The order of the pages, as established in the Enăchiuc version of the Rohonczi Codex, is considered doubtful by Sebastian Stănculescu. This order seems to be negated by the form of the pages, which is blunted or torn. According to Stănculescu, in the Enăchiuc version, a large number of pages were torn from notebooks, and then added randomly within the covers of the Enăchiuc transliteration. Stănculescu cut out the pages from the Enăchiuc transliteration containing copies of the microfilms of the Rohonczi Codex manuscript, thus discovering a different overlap of the edges of the sheets. For exemple, at a superficial examination, page 225 is paired with page 224, due to a perforation. However, a more detailed examination revealed that 1/5 of the manuscript was cross referenced. Because of this, the continuation of words or ideas on the next pages must have created difficulties for the translator, but Enăchiuc does not mention any of this, even tough she should have done so (see Sebastian Stănculescu, Contribuții la studiul Codex Rohonczi..., p. 4).

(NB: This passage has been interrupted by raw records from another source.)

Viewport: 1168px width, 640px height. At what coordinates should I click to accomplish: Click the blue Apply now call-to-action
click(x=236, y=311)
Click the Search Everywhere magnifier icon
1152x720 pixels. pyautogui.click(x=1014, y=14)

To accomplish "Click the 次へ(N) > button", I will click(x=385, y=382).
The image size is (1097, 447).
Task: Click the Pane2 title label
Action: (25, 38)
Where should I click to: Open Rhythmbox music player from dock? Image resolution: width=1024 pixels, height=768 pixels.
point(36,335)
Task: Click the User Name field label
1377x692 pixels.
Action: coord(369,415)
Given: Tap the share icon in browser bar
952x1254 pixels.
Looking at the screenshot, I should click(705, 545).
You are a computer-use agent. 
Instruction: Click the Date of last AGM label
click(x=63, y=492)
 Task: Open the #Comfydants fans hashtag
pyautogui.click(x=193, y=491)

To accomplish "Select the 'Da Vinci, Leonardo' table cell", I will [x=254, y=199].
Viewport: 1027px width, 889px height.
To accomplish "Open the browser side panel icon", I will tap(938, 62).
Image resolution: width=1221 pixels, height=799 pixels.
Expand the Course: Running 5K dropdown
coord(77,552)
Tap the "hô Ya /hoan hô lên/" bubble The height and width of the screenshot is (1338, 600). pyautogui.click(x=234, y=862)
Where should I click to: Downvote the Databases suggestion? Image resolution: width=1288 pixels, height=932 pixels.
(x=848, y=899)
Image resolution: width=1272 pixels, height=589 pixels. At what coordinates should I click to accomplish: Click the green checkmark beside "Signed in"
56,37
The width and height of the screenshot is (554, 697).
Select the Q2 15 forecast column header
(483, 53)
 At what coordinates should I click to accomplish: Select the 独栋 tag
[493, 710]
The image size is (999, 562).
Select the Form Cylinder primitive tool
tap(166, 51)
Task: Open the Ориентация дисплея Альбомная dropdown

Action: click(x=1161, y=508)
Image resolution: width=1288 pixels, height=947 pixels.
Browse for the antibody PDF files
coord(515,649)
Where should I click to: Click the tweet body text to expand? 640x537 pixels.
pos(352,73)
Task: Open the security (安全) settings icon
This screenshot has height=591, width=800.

Stănculescu goes on to underline that the middle of the manuscript follows the correct order of pages, between pages 25 and 215a. According to Stănculescu, in the Enăchiuc transliteration, as opposed to the microfilms of the 16th century manuscript of the Rohonczi Codex, the same kind of incorrect order is encountered in the pages 1-25 and 215a-225. As further examples, Stănculescu mentioned page 219a / sheet 110, which was the verso for page 218 / sheet 109, and page 1 / sheet 1, which was the verso of page 2a / sheet 1 (see Sebastian Stănculescu, Contribuții la studiul Codex Rohonczi..., p. 4).
Based on the agglomeration of writing on sheets 62-1, and taking into account the writing from right to left, Sebastian Stănculescu launched the hypothesis that the 16th century manuscript of the Rohonczi Codex should be read like all the other texts written from right to left, namely from the last page to the first. Thus, the method used by Enăchiuc, starting from the first page to the last, would be wrong. Also, when establishing the order of the pages taken from the Codex, Enăchiuc should have paid closer attention to microfilms, assuming that a comparison with the original manuscript from Budapest would not have been possible (see Sebastian Stănculescu, Contribuții la studiul Codex Rohonczi..., p. 4).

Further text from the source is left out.